In accordance with one preferable application of the first image processing apparatus, the Nw A-D converters are provided for each of plural color signals representing a color image, and the Nw A-D converters for each color signal are integrated into a separate integrated circuit.
In this image processing apparatus, since the Nw A-D converters are integrated for each color signal, the reference voltage for regulating a variation intrinsic to the A-D converters can be set common to the A-D converters of one-chip configuration, thereby effectively reducing a variation in luminance among the pixels with respect to each color.
In accordance with one preferable application of the second image processing apparatus, the Nr D-A converters are provided for each of plural color signals representing a color image, and the Nr D-A converters for each color signal are integrated into a separate integrated circuit.
In this image processing apparatus, since the Nr D-A converters are integrated for each color signal, the reference voltage for regulating a variation intrinsic to the D-A converters can be set common to the D-A converters of one-chip configuration, thereby effectively reducing a variation in luminance among the pixels with respect to each color.
In accordance with one preferable application of the third image processing apparatus, the Mw A-D converters are provided for each of plural color signals representing a color image, and the Mw A-D converters for each color signal are integrated into a separate integrated circuit.
In this image processing apparatus, since the Mw A-D converters are integrated for each color signal, the reference voltage for regulating a variation intrinsic to the A-D converters can be set common to the A-D converters of one-chip configuration, thereby effectively reducing a variation in luminance among the pixels with respect to each color.
In accordance with one preferable application of the fourth image processing apparatus, the Mr D-A converters are provided for each of plural color signals representing a color image, and the Mr D-A converters for each color signal are integrated into a separate integrated circuit.
In this image processing apparatus, since the Mr D-A converters are integrated for each color signal, the reference voltage for regulating a variation intrinsic to the D-A converters can be set common to the D-A converters of one-chip configuration, thereby effectively reducing a variation in luminance among the pixels with respect to each color.
The present invention is also directed to an image display apparatus, which includes any one of the first through the fourth image processing apparatuses; and a display unit that displays an image processed by the image processing apparatus.
This arrangement enables the image processed by one of the first through the fourth image processing apparatuses to be displayed on the display unit, such as a liquid-crystal panel.
There are a variety of other aspects of the present invention as discussed below.
A first aspect is a recording medium, on which a computer program for causing a computer to carry out at least part of the respective steps or the respective units of the present invention is recorded.
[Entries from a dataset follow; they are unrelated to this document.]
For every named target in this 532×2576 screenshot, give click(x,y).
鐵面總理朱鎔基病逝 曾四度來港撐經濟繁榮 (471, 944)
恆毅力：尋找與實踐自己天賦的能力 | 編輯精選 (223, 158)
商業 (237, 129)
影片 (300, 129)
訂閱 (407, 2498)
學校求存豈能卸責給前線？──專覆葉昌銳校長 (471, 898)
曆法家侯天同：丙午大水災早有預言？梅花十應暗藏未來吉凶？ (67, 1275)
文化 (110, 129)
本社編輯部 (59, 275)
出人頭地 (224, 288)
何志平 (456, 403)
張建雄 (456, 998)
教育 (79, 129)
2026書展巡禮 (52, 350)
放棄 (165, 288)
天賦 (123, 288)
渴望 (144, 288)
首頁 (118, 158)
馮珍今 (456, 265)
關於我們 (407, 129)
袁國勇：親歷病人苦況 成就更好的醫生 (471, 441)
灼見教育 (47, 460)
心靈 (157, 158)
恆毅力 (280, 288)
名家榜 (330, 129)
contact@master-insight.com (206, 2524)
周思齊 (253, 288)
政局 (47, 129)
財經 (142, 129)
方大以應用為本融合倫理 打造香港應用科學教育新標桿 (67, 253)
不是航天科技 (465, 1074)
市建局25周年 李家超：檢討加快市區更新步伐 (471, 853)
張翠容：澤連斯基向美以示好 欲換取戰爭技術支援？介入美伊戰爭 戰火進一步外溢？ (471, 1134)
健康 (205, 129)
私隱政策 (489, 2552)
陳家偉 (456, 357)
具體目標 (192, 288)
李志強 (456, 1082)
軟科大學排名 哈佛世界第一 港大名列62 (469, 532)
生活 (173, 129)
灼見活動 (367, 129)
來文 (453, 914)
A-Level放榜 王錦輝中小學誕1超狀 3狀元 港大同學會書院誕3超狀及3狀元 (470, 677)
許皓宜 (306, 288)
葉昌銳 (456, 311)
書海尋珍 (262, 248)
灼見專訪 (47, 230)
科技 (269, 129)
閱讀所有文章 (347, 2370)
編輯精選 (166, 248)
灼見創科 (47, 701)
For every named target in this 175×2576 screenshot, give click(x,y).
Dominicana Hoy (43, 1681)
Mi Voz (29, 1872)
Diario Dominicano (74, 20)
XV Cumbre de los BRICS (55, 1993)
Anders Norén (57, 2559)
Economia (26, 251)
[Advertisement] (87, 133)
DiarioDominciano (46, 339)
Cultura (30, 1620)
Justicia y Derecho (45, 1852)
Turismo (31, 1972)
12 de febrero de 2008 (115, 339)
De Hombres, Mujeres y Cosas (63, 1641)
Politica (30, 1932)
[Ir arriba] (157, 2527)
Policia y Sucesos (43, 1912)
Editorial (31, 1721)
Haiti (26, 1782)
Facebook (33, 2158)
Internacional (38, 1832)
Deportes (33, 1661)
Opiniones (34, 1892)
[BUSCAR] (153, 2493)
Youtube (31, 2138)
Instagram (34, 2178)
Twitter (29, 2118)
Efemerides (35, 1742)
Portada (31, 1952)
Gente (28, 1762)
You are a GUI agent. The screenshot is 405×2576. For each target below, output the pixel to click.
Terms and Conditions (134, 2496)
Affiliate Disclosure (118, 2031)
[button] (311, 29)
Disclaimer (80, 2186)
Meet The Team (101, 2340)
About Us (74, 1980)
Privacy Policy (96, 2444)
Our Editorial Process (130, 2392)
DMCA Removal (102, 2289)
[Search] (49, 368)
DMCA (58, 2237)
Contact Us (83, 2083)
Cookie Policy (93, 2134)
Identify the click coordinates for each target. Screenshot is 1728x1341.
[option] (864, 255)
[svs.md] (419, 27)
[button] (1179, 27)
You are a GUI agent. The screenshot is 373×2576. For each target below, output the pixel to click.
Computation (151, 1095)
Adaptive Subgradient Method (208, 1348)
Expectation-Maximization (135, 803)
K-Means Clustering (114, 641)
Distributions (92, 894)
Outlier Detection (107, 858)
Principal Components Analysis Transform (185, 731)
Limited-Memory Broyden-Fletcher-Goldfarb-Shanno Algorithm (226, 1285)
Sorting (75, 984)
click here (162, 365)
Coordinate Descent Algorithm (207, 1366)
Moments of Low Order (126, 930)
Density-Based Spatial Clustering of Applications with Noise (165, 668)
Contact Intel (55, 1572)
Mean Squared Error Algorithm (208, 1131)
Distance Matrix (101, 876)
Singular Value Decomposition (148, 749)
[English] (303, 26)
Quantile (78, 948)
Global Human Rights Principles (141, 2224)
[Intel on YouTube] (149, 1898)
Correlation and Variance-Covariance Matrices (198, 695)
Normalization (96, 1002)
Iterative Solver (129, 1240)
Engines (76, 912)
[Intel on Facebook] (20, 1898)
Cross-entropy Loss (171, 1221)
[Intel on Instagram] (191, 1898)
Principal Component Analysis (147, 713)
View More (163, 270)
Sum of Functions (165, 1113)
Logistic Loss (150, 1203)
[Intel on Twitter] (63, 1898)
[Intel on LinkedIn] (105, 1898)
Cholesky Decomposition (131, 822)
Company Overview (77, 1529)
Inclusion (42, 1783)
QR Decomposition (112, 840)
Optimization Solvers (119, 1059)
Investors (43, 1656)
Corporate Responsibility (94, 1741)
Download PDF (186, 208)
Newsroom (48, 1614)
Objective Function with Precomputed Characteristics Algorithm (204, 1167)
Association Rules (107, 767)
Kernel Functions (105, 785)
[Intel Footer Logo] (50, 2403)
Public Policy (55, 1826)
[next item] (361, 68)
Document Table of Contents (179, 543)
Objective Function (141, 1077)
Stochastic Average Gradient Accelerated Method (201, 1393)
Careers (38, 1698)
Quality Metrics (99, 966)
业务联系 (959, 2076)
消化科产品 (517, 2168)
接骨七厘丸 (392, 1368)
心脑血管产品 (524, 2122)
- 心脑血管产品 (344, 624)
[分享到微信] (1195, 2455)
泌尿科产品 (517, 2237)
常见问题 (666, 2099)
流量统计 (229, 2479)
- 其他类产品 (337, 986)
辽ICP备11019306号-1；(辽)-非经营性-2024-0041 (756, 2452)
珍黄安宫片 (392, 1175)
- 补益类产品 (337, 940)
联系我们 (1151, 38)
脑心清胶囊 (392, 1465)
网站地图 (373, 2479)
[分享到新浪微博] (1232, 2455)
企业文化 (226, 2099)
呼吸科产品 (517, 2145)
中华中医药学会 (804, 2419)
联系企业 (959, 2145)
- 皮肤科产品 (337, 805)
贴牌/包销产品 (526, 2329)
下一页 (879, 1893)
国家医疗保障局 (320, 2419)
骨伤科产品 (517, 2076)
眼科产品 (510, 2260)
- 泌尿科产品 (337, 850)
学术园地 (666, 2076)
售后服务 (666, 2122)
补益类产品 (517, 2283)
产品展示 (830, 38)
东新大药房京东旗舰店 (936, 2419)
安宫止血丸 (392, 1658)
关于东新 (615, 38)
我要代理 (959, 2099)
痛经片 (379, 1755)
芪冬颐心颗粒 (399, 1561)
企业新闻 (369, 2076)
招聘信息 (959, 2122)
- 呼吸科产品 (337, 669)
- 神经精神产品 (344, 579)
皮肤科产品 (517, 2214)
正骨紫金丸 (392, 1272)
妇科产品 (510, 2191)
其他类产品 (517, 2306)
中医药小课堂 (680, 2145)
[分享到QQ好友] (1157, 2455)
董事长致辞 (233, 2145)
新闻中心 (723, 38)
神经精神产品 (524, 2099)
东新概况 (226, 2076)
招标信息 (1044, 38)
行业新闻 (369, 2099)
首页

Available examples of the recording media include flexible disks, CD-ROMs, magneto-optic discs, punched cards, prints with barcodes or other codes printed thereon, internal storage devices (memories like RAM and ROM) and external storage devices of the computer, and a variety of other computer readable media.
A second aspect is a program supply apparatus that supplies a computer program for causing the computer to carry out at least part of the respective steps or the respective units of the present invention, via a communication path.